The next two photos show a matching fork and carving knife with the same Mesquite and Hickory checkerboard handles using smaller pieces than what I used for the Santoku knife. The Santoku knife has 3 rows of alternating Mesquite and Hickory pieces, and the fork and carver has 4 rows of alternating pieces. These are just what the BBQ chef needs, and of course they are made from the two most popular BBQ and smoking woods.
The blades of the knives and fork are made of 440C stainless steel. Knife blades are made by one of two methods which are: 1. Forge method, which is heating to the desired temperature and hammering the blade on an anvil to the shape you want. 2. Stock removal, which requires grinding the steel down to the shape you want, (i.e. grind off the excess material from the bar you begin with).
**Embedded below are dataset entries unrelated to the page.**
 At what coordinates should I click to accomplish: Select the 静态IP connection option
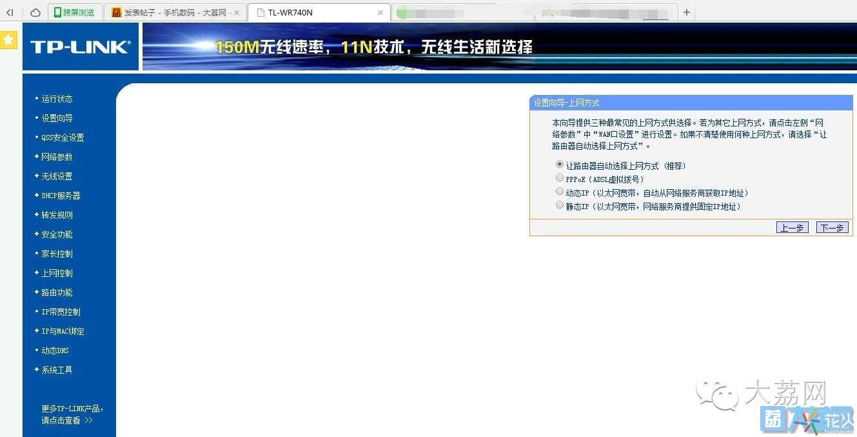(x=560, y=205)
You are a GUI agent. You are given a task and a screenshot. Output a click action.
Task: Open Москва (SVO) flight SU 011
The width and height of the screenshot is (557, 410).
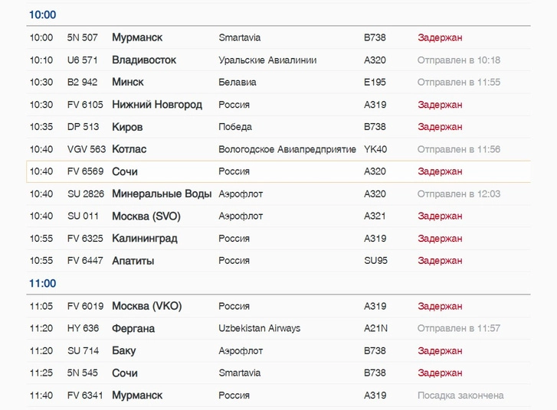pos(279,216)
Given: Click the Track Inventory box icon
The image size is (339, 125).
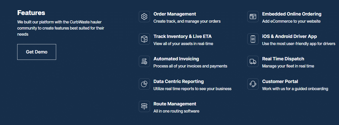Looking at the screenshot, I should pos(144,39).
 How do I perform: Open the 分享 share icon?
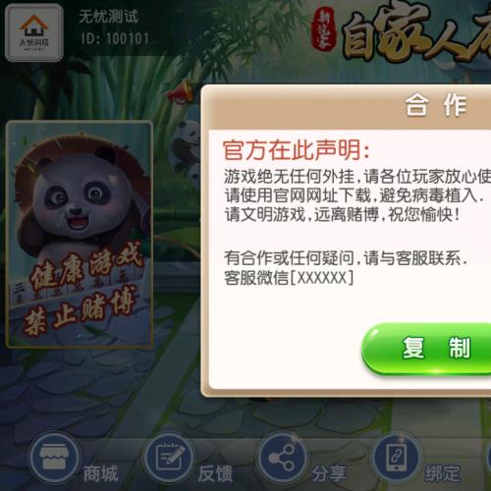pyautogui.click(x=282, y=458)
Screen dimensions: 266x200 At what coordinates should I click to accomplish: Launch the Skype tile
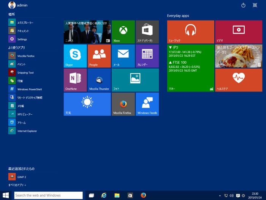pyautogui.click(x=75, y=56)
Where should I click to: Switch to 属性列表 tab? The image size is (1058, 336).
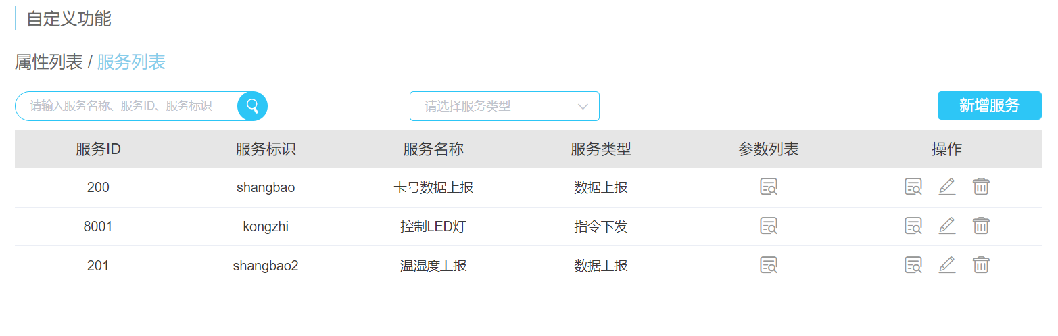(x=49, y=62)
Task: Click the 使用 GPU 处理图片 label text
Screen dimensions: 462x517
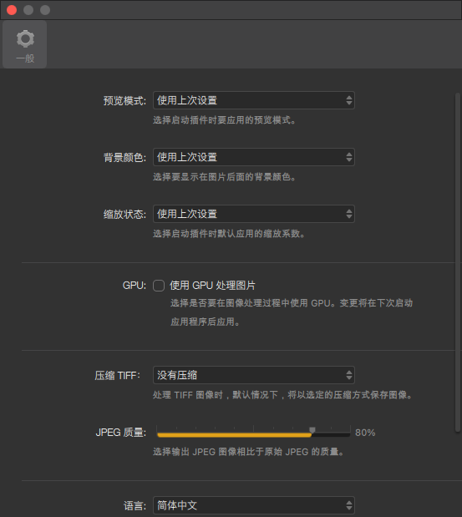Action: pyautogui.click(x=212, y=286)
Both methods require heat treatment (hardening), followed by tempering. I am an old duffer and the blacksmith trade comes down from my grandpa who made his living as a blacksmith. These blades are made by the stock removal method.
The handles, which I refer to as BBQ Wood, are cut from firewood log size pieces of Mesquite (the dark wood) and Hickory (the light wood) using a Wood Slicer blade. I am very impressed with the Wood Slicer blades: I use them to cut the hardest exotic woods on earth with excellent results. The wood slicer has such a thin kerf I don’t end up with as much $80 per board foot saw dust as I did with the blades I used to use. The handles are made by alternating the colors of the mesquite and hickory in a checkerboard pattern. I cut the wood, plane it to thickness and run it through a jointer. Every piece of the wood is stabilized with my own process using heat, pressure and vacuum to get the stabilizing solution completely throughout the wood. The clamping and gluing was challenging, and I experimented a lot until I got it right. The stabilizing process helps the wood to keep its shape without warping or distorting, as well as retaining its color. I have used this process with very good results even when washing the knives in the kitchen sink. The time I spent to make the handles was worth the end result. The handles are both bonded and riveted to the blades to keep debris from getting under them.
The last two pictures show a couple of letter openers I made, one using Gabon Ebony and the other Black Cherry Burl.